**WHAT TO WORK ON**
Below is a listing. Set down exactly the lines from the one containing "Image resolution: width=1068" through the one containing "Task: Remove N37 with its X icon", both ends included, and leave out the rest.
=== Begin Enclosure ===
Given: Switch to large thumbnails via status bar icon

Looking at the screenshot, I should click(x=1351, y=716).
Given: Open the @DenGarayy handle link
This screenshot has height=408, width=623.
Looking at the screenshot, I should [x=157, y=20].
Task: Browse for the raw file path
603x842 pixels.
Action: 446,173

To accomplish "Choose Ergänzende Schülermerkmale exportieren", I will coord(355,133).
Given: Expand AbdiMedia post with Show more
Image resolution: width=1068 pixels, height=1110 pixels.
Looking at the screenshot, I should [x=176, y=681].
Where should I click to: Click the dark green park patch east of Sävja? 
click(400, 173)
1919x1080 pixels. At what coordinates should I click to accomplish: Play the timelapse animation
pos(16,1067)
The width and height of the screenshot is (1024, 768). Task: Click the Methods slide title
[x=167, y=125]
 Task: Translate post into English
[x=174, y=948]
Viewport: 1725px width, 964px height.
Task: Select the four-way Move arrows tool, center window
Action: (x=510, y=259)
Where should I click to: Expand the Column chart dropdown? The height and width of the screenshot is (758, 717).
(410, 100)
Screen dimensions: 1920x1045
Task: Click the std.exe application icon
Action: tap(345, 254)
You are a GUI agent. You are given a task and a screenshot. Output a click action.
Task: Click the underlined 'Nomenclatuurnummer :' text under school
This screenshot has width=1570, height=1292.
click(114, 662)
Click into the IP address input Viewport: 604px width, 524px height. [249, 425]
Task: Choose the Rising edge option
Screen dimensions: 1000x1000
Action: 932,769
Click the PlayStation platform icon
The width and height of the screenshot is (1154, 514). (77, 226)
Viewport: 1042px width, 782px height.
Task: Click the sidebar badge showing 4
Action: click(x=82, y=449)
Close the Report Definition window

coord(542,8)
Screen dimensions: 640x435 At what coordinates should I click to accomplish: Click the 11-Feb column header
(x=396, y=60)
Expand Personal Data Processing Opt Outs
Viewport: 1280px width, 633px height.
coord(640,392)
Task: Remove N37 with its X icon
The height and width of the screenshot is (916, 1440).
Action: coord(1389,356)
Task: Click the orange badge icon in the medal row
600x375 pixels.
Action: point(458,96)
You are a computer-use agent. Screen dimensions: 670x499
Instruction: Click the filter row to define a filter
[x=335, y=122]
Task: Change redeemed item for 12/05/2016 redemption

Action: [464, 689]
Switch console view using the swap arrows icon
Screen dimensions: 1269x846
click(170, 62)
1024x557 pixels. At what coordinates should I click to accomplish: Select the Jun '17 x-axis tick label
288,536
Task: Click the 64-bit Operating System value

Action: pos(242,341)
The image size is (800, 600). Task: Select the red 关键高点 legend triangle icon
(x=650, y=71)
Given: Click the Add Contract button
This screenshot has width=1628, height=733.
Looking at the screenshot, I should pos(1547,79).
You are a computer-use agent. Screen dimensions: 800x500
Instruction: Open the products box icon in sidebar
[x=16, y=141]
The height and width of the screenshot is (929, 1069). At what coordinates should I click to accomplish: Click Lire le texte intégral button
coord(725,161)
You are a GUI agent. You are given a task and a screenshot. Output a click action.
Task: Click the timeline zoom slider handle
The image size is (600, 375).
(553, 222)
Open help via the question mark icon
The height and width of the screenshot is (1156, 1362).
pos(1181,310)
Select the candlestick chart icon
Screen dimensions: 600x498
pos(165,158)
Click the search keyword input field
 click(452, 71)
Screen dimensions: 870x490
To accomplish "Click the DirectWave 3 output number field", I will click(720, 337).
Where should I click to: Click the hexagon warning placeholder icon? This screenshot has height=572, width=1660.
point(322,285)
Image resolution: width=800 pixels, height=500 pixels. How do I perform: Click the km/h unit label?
=== End Enclosure ===
**RESULT**
Image resolution: width=1068 pixels, height=1110 pixels.
Looking at the screenshot, I should [x=176, y=681].
Where should I click to: Click the dark green park patch east of Sävja? 
click(400, 173)
1919x1080 pixels. At what coordinates should I click to accomplish: Play the timelapse animation
pos(16,1067)
The width and height of the screenshot is (1024, 768). Task: Click the Methods slide title
[x=167, y=125]
 Task: Translate post into English
[x=174, y=948]
Viewport: 1725px width, 964px height.
Task: Select the four-way Move arrows tool, center window
Action: (x=510, y=259)
Where should I click to: Expand the Column chart dropdown? The height and width of the screenshot is (758, 717).
(410, 100)
Screen dimensions: 1920x1045
Task: Click the std.exe application icon
Action: tap(345, 254)
You are a GUI agent. You are given a task and a screenshot. Output a click action.
Task: Click the underlined 'Nomenclatuurnummer :' text under school
This screenshot has width=1570, height=1292.
click(114, 662)
Click into the IP address input Viewport: 604px width, 524px height. [249, 425]
Task: Choose the Rising edge option
Screen dimensions: 1000x1000
Action: 932,769
Click the PlayStation platform icon
The width and height of the screenshot is (1154, 514). (77, 226)
Viewport: 1042px width, 782px height.
Task: Click the sidebar badge showing 4
Action: click(x=82, y=449)
Close the Report Definition window

coord(542,8)
Screen dimensions: 640x435 At what coordinates should I click to accomplish: Click the 11-Feb column header
(x=396, y=60)
Expand Personal Data Processing Opt Outs
Viewport: 1280px width, 633px height.
coord(640,392)
Task: Remove N37 with its X icon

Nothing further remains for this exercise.